(Element and text position data)
>>>

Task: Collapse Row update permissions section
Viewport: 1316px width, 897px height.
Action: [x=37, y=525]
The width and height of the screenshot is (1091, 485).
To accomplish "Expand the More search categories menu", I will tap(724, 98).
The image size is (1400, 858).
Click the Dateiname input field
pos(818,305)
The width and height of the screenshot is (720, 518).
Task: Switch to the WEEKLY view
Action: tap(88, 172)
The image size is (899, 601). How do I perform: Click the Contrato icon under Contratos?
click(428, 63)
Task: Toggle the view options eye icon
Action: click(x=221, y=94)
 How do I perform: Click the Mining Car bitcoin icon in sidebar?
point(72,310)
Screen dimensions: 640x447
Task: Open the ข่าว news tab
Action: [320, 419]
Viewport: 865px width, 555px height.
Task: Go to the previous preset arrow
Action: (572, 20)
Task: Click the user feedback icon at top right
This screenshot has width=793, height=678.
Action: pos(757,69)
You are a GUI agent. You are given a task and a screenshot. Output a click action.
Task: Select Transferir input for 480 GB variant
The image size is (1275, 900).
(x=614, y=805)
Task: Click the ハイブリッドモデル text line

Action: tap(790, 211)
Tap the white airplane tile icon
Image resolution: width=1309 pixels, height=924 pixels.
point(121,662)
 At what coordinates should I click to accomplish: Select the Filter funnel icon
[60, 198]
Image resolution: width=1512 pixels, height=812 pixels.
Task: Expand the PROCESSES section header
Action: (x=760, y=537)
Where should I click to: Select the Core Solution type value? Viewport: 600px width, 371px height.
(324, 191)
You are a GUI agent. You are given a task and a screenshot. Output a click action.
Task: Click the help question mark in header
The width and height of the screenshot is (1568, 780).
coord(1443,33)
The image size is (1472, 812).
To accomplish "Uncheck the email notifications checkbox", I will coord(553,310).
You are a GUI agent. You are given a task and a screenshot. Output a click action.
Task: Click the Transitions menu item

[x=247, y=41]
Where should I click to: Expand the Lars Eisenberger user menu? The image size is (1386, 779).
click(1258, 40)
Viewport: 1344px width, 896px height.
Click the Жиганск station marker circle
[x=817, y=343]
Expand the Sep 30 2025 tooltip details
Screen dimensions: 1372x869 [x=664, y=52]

<<<

▶ Prompt
Change every "GUI agent" in the entries above to "screen assistant", and keep everything else the same.

▶ The answer
Task: Collapse Row update permissions section
Viewport: 1316px width, 897px height.
Action: [x=37, y=525]
The width and height of the screenshot is (1091, 485).
To accomplish "Expand the More search categories menu", I will tap(724, 98).
The image size is (1400, 858).
Click the Dateiname input field
pos(818,305)
The width and height of the screenshot is (720, 518).
Task: Switch to the WEEKLY view
Action: tap(88, 172)
The image size is (899, 601). How do I perform: Click the Contrato icon under Contratos?
click(428, 63)
Task: Toggle the view options eye icon
Action: click(x=221, y=94)
 How do I perform: Click the Mining Car bitcoin icon in sidebar?
point(72,310)
Screen dimensions: 640x447
Task: Open the ข่าว news tab
Action: [320, 419]
Viewport: 865px width, 555px height.
Task: Go to the previous preset arrow
Action: (572, 20)
Task: Click the user feedback icon at top right
This screenshot has width=793, height=678.
Action: pos(757,69)
You are a screen assistant. You are given a task and a screenshot. Output a click action.
Task: Select Transferir input for 480 GB variant
The image size is (1275, 900).
(x=614, y=805)
Task: Click the ハイブリッドモデル text line

Action: tap(790, 211)
Tap the white airplane tile icon
Image resolution: width=1309 pixels, height=924 pixels.
point(121,662)
 At what coordinates should I click to accomplish: Select the Filter funnel icon
[60, 198]
Image resolution: width=1512 pixels, height=812 pixels.
Task: Expand the PROCESSES section header
Action: (x=760, y=537)
Where should I click to: Select the Core Solution type value? Viewport: 600px width, 371px height.
(324, 191)
You are a screen assistant. You are given a task and a screenshot. Output a click action.
Task: Click the help question mark in header
The width and height of the screenshot is (1568, 780).
coord(1443,33)
The image size is (1472, 812).
To accomplish "Uncheck the email notifications checkbox", I will coord(553,310).
You are a screen assistant. You are given a task and a screenshot. Output a click action.
Task: Click the Transitions menu item

[x=247, y=41]
Where should I click to: Expand the Lars Eisenberger user menu? The image size is (1386, 779).
click(1258, 40)
Viewport: 1344px width, 896px height.
Click the Жиганск station marker circle
[x=817, y=343]
Expand the Sep 30 2025 tooltip details
Screen dimensions: 1372x869 [x=664, y=52]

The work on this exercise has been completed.